October 18, 2010
Some of the world’s largest energy trading firms will be at Tulane University on Oct. 23 to see the country’s best collegiate energy traders put their risk strategies to the test in what’s becoming one of the most ambitious and realistic university trading contests.
In just two years, the Tulane Energy Trading Competition has not only established itself as proving ground for students to test their skills using the most cutting-edge, real-time trading simulation software, but it has also developed into a prime recruiting opportunity for leading energy firms. The success of last year’s event led the Chicago Mercantile Exchange (CME Group) – the largest and most diverse exchange in the world – to partner with Tulane’s A.B. Freeman School of Business to underwrite the competition.
This year’s 28 finalists earned their place by successfully trading for two weeks, amongst a group of 174 students from 33 top-ranked universities, with simulated accounts against the live crude oil and natural gas futures markets. All of the students used Trading Technologies and Thomson Reuters professional software and were ranked based on their risk-adjusted returns.
“This is a demanding event on the students that have participated thus far. We are challenging them to use the same markets, trading software and risk management criteria that the top energy firms employ,” says Joseph LeBlanc, Trading Center director. “The finalists will now be challenged to not only trade against one of the most sophisticated energy trading simulations in the marketplace, but will be required to present their trading strategies and explain their ultimate results before our outstanding panel of top energy trading executives who will determine the top five university energy traders. This is difficult. This is what it takes to be the best.”
Students will compete for an opportunity to be selected for internships and jobs at participating firms in addition to approximately $375,000 in cash and cash equivalent prizes from sponsors.

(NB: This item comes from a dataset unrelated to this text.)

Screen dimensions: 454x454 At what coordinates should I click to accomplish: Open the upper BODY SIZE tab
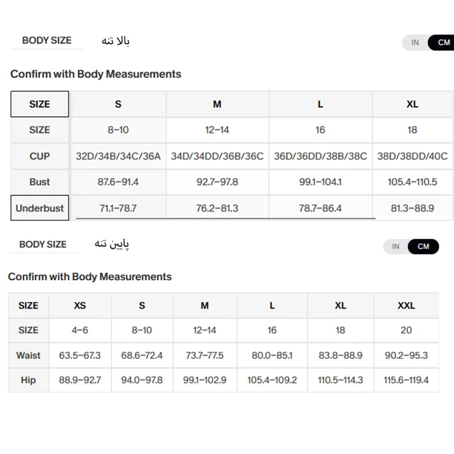tap(47, 40)
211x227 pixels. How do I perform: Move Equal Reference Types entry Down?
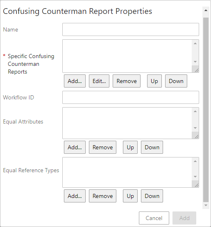pyautogui.click(x=152, y=196)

“We wanted to provide the opportunity for students to continue their education in the energy market by providing them with the leading energy software services from Thomson Reuters, Logical Information Machine (LIM), Imagine Software and data from the CME Group, which will allow the winners to continue to follow and analyze the energy markets while preparing for careers in this exciting field,” LeBlanc says. Entergy Corp. will award cash prizes of $1,500, $1,000 and $500 to the first, second and third place winners.
The contest even has a twist when judges step in to trade against students in a refinery crack spread simulation. Refinery crack spreads are the margins earned by refineries for converting crude oil into an array of finished products. Students will simultaneously buy and sell crude oil, gasoline and heating oil futures as the judges participate in the heating oil marketplace to gauge how students respond to different real-life market events. “The goal is to challenge students with actual trading orders of real energy firms which involves reducing risk while securing market trading opportunities for their firm. The idea is to create a trading competition more aligned with what employers want in the marketplace,” LeBlanc says.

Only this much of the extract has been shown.